As it was, the first successful atomic bomb test came just five months after Yalta, demonstrating the diminished need for Soviet assistance, not least to Stalin to whom at Potsdam Truman disclosed the test and who, as a consequence, brought forward his plans for Soviet troops to move into Japanese-occupied Manchuria and Korea. Without the Soviet advance to the 38th parallel in Korea – and to a lesser extent the Soviet occupation of the Kurile Islands and Sakhalin agreed at Yalta – the Korean War would probably not have happened. Korea might today be united and democratic and many of the still continuing tensions in the region might not have arisen.
Another, if perhaps less obvious, area where the Yalta Conference still resonates is the UK’s relationship with France and thereby the European Union. The resentment of General de Gaulle, Head of the French Provisional Government, at his exclusion from Yalta persisted for the rest of his life and resulted in his deep distrust of what he saw as Anglo-American hegemony, for example in keeping atomic weapons information from France as well as from the Soviet Union. His distrust led not only to France’s withdrawal from NATO’s active command structure in 1966 but also to his absolute veto against Britain’s entry into the European Community in 1963 and 1967. In 1963 he asserted ‘L’Angleterre ce n’est plus grand chose’ – ‘England isn’t much any more’. Arguably, had Britain been involved in the European Union at an earlier date, it might have had a greater influence on its development and just perhaps meant that the 2016 Brexit referendum might never have been called and – even if it had – that the result might have been different.
Yet the Yalta Conference had its successes, not least the strategy for defeating Hitler and ending the war in Europe and the agreement on the structure of the United Nations which held its first meeting just two months later. Although the veto arrangements for the Security Council decided at Yalta would hamper its attempts at mediating between the great powers, the UN has had some success in peace-keeping elsewhere.

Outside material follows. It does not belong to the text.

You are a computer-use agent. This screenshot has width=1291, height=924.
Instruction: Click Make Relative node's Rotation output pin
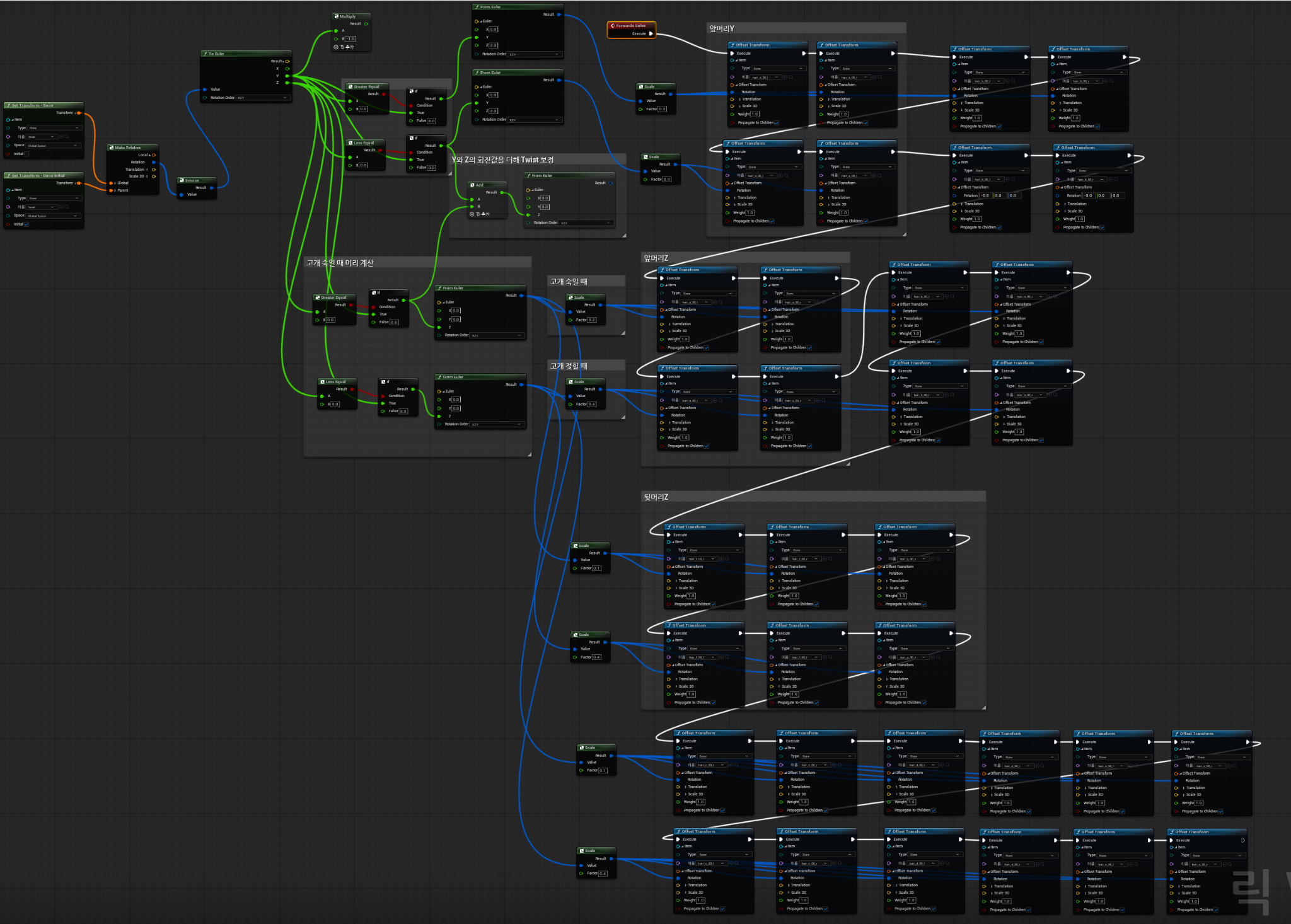154,162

Controversy continues as to whether the price Churchill and Roosevelt paid at Yalta for peace and stability in western Europe was too great. Yet in February 1945, though they might have played their cards a little better, neither leader held the strongest of hands. Reflecting on the conference in its immediate aftermath, Roosevelt told an adviser privately, ‘I didn’t say the result was good. I said it was the best I could do’ – a view Churchill shared. Even today this does not seem an unjust verdict.